> [Set problem a]
Copy the stretch of the listing from the line that contains "Given: Click the English" through the line that contains "click(x=371, y=337)", keeping every line word for word.
══ Document passage ══
Adding/removing a template
--------------------------

- Ensure all the templates you wish to use are placed here: *<vitrage folder>/templates*.
- Restart *vitrage-graph*.
- The template will be validated before loading. Validation errors are written
  to the log. Templates with validation errors are skipped.

Common parameters and their acceptable values - for writing templates
---------------------------------------------------------------------

+-------------------+-----------------------+-------------------------+------------------------------------+
| block             | key                   | supported values        | comments                           |
+===================+=======================+=========================+====================================+
| entity            | category              | ALARM                   |                                    |
|                   |                       | RESOURCE                |                                    |
+-------------------+-----------------------+-------------------------+------------------------------------+
| entity (ALARM)    | type                  | any string              |                                    |
+-------------------+-----------------------+-------------------------+------------------------------------+
| entity (RESOURCE) | type                  | openstack.cluster,      | These are for the datasources that |
|                   |                       | nova.zone,              | come with vitrage by default.      |
|                   |                       | nova.host,              | Adding datasources will add more   |
|                   |                       | nova.instance,          | supported types, as defined in the |
|                   |                       | cinder.volume,          | datasource transformer             |
|                   |                       | switch                  |                                    |
+-------------------+-----------------------+-------------------------+------------------------------------+
| action            | action_type           | raise_alarm,            |                                    |
|                   |                       | set_state,              |                                    |
|                   |                       | add_causal_relationship |                                    |
|                   |                       | mark_down               |                                    |
+-------------------+-----------------------+-------------------------+------------------------------------+


Supported Actions
-----------------

raise_alarm
^^^^^^^^^^^
Raise a deduced alarm on a target entity
 ::

    action:
        action_type : raise_alarm
            properties:
                alarm_name: some problem # mandatory; string that is valid variable name
                severity: critical       # mandatory; should match values in "vitrage.yaml"
            action_target:
                target: instance         # mandatory. entity (from the definitions section) to raise an alarm on. Should not be an alarm.

set_state
^^^^^^^^^^^
Set state of specified entity. This will directly affect the state as seen in vitrage, but will not impact the state at the relevant datasource of this entity.
 ::

    action:
        action_type : set_state
            properties:
                state: error # mandatory; should match values in the relevant datasource_values YAML file for this entity.
            action_target:
                target: host # mandatory. entity (from the definitions section) to change state


add_causal_relationship
^^^^^^^^^^^^^^^^^^^^^^^
Add a causal relationship between alarms.
 ::

    action:
        action_type : add_causal_relationship
            action_target:
                source: host_alarm     # mandatory. the alarm that caused the target alarm (name from the definitions section)
                target: instance_alarm # mandatory. the alarm that was caused by the source alarm (name from the definitions section)


mark_down
^^^^^^^^^
Set an entity marked_down field.
This can be used along with nova notifier to call force_down for a host
::

   action:
        action_type : mark_down
            action_target:
                target: host # mandatory. entity (from the definitions section, only host) to be marked as down

Future support & Open Issues
============================

Inequality
----------
Consider a template that has two entities of the same category+type, say E1 and
E2 both are instances like this:

 ::

    metadata:
        name: two_similar_instances
    definitions:
        entities:
            - entity:
                category: RESOURCE
                type: nova.host
                template_id: host
            - entity:
                category: RESOURCE
                type: nova.instance
                template_id: instance1
            - entity:
                category: RESOURCE
                type: nova.instance
                template_id: instance2
            ...
═══
> [Set problem b]
List every value that the Vitrage template documentation above gives as supported for the action_type key.
══ Input for this task ══
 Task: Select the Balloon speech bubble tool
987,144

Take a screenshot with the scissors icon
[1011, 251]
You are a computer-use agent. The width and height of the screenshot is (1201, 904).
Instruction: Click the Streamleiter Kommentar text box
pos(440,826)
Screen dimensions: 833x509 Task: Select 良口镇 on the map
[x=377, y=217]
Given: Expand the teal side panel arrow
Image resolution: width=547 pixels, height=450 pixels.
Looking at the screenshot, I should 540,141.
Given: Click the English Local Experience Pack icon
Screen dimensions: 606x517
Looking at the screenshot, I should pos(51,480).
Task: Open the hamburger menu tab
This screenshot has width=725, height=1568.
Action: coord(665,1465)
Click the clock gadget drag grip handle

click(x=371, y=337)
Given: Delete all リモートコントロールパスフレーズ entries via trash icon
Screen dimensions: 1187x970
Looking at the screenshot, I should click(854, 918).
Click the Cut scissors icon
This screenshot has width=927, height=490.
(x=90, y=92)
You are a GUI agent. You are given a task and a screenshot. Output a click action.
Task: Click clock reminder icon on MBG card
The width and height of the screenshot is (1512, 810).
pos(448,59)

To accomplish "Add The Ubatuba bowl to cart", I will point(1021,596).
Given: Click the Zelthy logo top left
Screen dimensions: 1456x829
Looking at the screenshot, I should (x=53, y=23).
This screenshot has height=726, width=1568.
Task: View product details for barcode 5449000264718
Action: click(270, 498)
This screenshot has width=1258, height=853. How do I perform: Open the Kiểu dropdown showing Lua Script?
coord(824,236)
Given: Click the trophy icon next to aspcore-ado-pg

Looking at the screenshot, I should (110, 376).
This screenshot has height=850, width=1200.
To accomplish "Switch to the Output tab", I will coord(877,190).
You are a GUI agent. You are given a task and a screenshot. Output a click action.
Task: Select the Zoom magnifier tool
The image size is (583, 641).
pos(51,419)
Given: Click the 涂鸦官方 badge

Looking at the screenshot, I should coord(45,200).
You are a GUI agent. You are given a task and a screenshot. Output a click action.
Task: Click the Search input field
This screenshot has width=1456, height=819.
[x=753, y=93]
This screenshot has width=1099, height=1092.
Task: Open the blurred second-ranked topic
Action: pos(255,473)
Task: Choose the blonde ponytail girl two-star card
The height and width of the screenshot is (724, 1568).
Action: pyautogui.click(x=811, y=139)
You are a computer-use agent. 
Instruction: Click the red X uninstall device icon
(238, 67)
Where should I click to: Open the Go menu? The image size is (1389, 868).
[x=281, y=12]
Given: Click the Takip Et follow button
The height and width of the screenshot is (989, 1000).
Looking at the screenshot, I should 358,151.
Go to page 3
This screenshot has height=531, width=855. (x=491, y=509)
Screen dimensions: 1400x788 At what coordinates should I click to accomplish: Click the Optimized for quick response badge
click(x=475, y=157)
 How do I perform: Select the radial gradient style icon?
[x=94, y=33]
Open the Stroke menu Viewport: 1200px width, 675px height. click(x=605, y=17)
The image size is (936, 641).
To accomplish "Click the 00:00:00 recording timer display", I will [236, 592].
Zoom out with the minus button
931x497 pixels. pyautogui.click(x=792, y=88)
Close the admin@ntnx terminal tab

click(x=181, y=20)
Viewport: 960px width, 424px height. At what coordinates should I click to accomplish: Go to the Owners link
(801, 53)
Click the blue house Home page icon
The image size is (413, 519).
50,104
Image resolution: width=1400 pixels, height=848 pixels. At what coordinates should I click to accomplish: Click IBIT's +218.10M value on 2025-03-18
═══
> [Exercise answer a]
Given: Click the English Local Experience Pack icon
Screen dimensions: 606x517
Looking at the screenshot, I should pos(51,480).
Task: Open the hamburger menu tab
This screenshot has width=725, height=1568.
Action: coord(665,1465)
Click the clock gadget drag grip handle

click(x=371, y=337)

> [Exercise answer b]
raise_alarm
set_state
add_causal_relationship
mark_down